"Let books be your dining table, / And you shall be full of delights. / Let them be your
And you shall sleep restful nights" (St. Ephraim the Syrian).

Thursday, March 3, 2011

Dostoevsky's Fiction

The many writings of Dostoevsky continue--as I've noted previously--to offer a great deal to not only literary and religious scholars, but to readers in general. As a result, new studies regularly appear on his rich literary corpus. Now the Instituut voor Oosters Christendom has just published

Wil van den Bercken, Christian Fiction and Religious Realism in the Novels of Dostoevsky (Anthem Series on Russian, East European and Eurasian Studies) (2011, 164pp).

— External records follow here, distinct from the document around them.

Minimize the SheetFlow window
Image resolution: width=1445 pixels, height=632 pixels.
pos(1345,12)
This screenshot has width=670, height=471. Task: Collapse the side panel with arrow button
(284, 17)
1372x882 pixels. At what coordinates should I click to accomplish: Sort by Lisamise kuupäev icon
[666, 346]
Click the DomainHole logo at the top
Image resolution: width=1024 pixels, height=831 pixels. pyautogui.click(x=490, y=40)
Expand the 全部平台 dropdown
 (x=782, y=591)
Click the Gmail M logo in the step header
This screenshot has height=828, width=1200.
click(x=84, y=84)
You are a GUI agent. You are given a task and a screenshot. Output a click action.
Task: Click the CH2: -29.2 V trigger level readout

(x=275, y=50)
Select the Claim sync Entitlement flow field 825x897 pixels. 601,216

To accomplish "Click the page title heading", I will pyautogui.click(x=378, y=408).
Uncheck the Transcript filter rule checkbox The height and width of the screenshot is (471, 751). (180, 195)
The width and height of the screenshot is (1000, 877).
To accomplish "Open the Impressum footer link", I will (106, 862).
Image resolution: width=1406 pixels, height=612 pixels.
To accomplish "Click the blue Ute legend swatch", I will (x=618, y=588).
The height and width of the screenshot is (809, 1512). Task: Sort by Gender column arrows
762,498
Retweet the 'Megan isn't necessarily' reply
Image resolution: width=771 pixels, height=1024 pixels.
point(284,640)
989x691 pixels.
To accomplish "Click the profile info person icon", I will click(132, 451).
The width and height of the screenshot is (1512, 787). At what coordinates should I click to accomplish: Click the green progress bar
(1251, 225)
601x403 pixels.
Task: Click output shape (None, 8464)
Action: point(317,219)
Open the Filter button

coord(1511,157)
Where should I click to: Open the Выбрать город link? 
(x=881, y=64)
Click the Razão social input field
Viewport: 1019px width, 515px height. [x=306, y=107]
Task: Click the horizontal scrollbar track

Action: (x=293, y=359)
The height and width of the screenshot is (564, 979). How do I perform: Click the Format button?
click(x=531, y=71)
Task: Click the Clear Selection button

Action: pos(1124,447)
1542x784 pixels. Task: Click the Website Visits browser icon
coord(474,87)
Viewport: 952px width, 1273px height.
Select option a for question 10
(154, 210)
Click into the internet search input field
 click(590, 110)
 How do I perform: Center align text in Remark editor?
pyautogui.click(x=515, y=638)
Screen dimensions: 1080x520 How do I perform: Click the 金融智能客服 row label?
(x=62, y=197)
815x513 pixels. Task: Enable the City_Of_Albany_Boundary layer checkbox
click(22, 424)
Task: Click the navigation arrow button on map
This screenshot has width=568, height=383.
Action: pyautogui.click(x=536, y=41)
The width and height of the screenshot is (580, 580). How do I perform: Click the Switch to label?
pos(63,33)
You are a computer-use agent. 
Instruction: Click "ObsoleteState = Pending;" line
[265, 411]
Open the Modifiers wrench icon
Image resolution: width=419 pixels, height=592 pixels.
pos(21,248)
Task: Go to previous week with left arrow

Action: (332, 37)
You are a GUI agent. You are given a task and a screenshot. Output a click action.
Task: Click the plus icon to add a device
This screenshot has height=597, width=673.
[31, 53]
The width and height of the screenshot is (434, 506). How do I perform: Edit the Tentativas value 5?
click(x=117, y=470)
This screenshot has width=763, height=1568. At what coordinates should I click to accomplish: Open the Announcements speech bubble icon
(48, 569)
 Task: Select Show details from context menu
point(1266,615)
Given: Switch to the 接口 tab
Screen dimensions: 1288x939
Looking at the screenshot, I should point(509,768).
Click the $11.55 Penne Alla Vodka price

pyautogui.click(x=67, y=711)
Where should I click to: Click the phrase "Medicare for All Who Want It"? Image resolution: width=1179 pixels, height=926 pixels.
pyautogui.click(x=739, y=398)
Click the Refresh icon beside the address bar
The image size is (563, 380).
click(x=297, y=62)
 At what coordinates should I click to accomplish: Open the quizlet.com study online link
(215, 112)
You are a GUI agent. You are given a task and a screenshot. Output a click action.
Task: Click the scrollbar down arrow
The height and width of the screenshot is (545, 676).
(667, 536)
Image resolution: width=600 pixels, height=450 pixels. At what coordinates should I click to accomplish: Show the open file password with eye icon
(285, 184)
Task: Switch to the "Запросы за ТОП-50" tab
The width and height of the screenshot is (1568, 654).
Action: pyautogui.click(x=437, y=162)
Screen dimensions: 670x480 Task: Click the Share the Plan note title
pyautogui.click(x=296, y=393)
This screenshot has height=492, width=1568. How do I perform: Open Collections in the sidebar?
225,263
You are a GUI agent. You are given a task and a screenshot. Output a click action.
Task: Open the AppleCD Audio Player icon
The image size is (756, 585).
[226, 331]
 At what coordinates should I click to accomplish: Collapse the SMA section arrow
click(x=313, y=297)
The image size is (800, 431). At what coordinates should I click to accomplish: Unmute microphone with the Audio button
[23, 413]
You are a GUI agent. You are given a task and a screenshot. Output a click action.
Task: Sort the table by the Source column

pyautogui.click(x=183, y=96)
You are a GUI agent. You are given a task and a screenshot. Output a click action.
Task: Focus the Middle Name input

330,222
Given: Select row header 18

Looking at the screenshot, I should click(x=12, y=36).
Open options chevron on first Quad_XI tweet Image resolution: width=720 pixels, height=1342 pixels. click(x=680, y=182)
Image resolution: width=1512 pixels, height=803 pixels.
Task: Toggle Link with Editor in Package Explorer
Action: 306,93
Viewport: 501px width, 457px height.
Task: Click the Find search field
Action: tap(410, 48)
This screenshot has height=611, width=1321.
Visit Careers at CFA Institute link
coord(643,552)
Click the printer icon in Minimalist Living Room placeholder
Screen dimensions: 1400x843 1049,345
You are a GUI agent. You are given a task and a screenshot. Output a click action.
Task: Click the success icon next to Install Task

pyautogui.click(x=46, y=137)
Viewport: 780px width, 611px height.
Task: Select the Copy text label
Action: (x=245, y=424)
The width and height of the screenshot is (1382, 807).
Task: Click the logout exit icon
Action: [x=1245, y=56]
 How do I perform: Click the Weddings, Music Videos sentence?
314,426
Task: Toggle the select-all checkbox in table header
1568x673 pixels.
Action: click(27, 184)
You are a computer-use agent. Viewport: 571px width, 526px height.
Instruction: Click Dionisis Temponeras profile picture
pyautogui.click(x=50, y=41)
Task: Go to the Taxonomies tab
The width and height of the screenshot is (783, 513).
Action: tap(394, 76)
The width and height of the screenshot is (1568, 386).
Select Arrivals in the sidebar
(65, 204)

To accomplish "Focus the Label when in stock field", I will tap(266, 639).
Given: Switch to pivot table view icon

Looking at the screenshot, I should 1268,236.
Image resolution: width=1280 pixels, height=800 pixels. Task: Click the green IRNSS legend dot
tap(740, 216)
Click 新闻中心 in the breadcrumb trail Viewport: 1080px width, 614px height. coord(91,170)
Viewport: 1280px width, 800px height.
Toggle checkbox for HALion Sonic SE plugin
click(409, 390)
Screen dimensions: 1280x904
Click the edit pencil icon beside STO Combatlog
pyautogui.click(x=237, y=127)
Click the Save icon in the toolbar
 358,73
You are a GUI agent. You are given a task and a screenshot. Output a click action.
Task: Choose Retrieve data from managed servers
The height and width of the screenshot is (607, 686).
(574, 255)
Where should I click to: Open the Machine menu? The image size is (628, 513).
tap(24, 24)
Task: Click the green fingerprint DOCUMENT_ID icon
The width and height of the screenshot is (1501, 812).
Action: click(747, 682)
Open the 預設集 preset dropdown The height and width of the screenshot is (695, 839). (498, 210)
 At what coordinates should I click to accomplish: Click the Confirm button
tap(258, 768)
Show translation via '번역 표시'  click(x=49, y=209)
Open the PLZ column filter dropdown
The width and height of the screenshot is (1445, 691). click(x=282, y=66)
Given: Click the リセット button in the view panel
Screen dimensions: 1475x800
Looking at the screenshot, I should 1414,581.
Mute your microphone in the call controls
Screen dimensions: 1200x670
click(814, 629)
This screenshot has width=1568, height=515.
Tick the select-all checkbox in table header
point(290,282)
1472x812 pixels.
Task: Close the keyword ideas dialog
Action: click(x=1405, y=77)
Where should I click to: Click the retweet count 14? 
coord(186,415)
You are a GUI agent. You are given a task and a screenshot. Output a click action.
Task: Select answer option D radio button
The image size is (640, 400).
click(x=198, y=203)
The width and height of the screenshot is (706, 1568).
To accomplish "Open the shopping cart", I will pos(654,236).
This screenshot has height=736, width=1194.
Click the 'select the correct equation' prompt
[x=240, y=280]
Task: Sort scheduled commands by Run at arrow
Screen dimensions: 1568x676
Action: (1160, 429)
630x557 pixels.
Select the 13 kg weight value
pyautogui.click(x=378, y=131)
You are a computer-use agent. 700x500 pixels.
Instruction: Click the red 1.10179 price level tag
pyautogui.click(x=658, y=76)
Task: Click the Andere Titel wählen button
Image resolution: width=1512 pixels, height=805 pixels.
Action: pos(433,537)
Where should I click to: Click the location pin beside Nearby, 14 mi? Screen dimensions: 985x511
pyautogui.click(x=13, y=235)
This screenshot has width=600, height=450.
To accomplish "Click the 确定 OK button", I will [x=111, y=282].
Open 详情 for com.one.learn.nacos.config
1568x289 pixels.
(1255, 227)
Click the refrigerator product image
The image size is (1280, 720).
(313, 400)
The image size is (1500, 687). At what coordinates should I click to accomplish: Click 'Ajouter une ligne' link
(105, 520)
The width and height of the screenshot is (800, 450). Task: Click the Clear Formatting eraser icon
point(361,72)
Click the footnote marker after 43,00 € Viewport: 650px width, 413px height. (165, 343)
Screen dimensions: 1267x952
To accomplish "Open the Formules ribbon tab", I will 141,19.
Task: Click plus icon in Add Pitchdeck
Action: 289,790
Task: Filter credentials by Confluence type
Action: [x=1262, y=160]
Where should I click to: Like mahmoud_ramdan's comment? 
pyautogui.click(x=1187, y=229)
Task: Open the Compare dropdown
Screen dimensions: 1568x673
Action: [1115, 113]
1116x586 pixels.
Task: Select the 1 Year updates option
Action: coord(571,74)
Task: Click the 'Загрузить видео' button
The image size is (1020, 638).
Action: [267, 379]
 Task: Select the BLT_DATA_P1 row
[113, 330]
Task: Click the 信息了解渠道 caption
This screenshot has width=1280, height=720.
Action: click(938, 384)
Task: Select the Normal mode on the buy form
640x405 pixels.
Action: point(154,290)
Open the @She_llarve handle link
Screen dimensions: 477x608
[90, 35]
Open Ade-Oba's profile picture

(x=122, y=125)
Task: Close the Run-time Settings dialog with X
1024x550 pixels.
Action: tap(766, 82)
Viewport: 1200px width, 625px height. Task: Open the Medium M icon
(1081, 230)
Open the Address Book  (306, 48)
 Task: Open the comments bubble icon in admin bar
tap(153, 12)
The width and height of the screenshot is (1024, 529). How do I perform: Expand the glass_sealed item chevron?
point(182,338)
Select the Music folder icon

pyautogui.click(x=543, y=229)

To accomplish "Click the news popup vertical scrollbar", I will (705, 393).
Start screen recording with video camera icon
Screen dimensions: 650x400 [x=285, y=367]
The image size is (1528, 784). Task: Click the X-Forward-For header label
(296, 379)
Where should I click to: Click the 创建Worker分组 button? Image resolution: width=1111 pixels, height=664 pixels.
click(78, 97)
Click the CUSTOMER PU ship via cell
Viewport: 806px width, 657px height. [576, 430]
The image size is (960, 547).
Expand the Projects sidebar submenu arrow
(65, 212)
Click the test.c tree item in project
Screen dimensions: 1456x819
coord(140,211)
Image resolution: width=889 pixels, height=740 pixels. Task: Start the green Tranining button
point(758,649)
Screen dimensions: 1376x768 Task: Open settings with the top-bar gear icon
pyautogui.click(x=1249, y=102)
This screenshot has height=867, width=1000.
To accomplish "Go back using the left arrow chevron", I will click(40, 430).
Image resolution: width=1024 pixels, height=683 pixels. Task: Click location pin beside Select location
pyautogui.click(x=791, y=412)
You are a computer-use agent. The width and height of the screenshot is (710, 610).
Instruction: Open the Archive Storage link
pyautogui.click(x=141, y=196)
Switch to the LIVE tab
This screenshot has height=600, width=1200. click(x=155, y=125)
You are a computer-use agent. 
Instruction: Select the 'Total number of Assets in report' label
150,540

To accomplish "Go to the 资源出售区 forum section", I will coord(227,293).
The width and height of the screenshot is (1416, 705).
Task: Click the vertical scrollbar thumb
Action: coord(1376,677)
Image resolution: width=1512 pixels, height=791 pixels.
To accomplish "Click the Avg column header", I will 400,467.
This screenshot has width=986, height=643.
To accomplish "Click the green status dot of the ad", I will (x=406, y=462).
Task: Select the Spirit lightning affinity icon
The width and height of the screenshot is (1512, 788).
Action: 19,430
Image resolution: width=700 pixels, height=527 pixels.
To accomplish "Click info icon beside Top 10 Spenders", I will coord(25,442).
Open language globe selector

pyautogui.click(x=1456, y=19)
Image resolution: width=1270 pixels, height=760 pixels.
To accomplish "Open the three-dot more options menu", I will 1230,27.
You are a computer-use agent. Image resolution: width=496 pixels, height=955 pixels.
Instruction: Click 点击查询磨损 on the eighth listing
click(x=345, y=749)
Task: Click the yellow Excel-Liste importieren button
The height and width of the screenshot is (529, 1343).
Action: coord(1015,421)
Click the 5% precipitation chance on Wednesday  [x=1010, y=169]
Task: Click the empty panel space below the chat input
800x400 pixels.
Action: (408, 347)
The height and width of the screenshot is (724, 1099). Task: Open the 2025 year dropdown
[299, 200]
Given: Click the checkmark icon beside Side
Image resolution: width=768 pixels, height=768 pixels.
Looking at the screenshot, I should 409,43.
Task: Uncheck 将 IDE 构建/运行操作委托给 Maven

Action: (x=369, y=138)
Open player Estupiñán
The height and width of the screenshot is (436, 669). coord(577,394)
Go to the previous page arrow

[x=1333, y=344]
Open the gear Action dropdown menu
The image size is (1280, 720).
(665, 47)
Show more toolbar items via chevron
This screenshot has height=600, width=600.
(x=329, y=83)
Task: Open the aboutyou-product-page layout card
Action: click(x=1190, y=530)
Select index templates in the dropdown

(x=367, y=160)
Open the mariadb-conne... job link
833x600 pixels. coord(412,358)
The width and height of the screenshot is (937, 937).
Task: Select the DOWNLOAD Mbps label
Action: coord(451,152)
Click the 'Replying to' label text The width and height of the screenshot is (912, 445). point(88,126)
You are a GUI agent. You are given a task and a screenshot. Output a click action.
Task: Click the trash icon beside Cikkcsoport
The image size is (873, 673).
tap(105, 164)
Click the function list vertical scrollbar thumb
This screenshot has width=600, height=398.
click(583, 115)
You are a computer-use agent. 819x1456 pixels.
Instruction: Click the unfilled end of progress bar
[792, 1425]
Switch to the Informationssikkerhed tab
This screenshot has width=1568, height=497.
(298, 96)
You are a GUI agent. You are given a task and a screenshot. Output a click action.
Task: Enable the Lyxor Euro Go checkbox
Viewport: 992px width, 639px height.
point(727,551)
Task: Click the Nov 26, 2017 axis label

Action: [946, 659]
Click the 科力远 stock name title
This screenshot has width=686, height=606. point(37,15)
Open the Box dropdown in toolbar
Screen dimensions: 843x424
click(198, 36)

About this book, the publisher provides the following blurb:
The study offers a literary analysis and theological evaluation of the Christian themes in the five great novels of Doestoevsky, Crime and Punishment, The Idiot, The Adolescent, The Devils and The Brothers Karamazov.
This study is based on a balanced method of literary analysis and theological evaluation of the texts, avoiding free theological association as well as hermeneutical mixing with the non-literary writings of Dostoevsky. The study starts by discussing the main recent studies of Dostoevsky's religion. It then describes Dostoevsky's original literary method in dealing with religious issues - his use of paradoxes, contradictions and irony. 'Christian Fiction and Religious Realism in the Novels of Dostoevsky' ultimately deconstructs Dostoevsky as an Orthodox writer, and reveals that the Christian themes in his novels are not ecclesiastical or confessionally theological ones, but instead are expressions of a fundamentally Christian anthropology and biblical ethics.